British scientists have developed an experimental vaccine that has the potential to neutralise all strains of a deadly species of malaria.
Malaria is a tropical disease spread by night-biting mosquitoes found in tropical and sub-tropical regions, such as Sub-Saharan Africa, Asia, and the Americas.
Malaria is caused by night-biting mosquitoes in sub-tropical regions
Malaria is caused by a parasite called Plasmodium, and it only takes a single bite from an infected mosquito to become infected with the disease.
The most dangerous type of malaria is malaria caused by the falciparum parasite, which multiplies very rapidly in human red blood cells and causes almost all of the 655,000 malaria deaths worldwide each year.

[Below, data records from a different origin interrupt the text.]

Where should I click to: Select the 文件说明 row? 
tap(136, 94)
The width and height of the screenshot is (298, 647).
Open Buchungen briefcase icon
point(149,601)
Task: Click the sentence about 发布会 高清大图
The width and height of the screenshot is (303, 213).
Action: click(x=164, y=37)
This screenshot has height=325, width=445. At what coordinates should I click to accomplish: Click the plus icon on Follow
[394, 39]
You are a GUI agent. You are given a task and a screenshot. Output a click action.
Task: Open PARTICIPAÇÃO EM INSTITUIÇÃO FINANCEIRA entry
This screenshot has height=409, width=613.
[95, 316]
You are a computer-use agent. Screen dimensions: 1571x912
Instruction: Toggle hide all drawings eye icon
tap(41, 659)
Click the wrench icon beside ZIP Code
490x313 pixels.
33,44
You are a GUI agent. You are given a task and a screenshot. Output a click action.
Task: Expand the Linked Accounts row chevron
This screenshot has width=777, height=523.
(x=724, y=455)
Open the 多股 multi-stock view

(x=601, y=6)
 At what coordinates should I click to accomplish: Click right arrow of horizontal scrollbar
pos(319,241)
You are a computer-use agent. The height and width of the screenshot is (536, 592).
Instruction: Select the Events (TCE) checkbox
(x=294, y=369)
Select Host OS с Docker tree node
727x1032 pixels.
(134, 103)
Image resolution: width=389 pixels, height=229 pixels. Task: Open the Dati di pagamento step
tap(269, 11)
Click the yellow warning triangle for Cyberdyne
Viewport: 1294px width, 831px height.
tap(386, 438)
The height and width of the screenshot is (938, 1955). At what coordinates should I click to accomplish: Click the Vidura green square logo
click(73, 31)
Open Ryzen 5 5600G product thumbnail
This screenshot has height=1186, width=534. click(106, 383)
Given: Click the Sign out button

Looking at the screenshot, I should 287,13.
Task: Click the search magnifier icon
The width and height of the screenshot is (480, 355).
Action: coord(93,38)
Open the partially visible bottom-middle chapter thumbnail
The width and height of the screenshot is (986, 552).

The team of British researchers had previously pinpointed a single receptor for a protein called RH5 that is critical for the malaria parasite to gain entry into red blood cells. They discovered that by blocking this entry, they could halt the disease in its tracks.
Now, they have developed a vaccine that has the potential to prevent many strains of the P. falciparum parasite, and have tested it successfully on mice and rabbits.
Published in the journal Nature Communications, scientists say that they plan to take the vaccine into early stage human trials in two to three years.
Simon Draper, of Oxford’s Jenner Institute, said: "What's exciting about RH5 is that we've shown that antibodies against this protein have so far knocked down every parasite we've been able to test in the laboratory.”
"We haven't found one yet that the vaccine isn't able to stop."
If human trials prove successful, researchers say that the new vaccine could be available worldwide in just ten year's time, saving the lives of millions of people worldwide.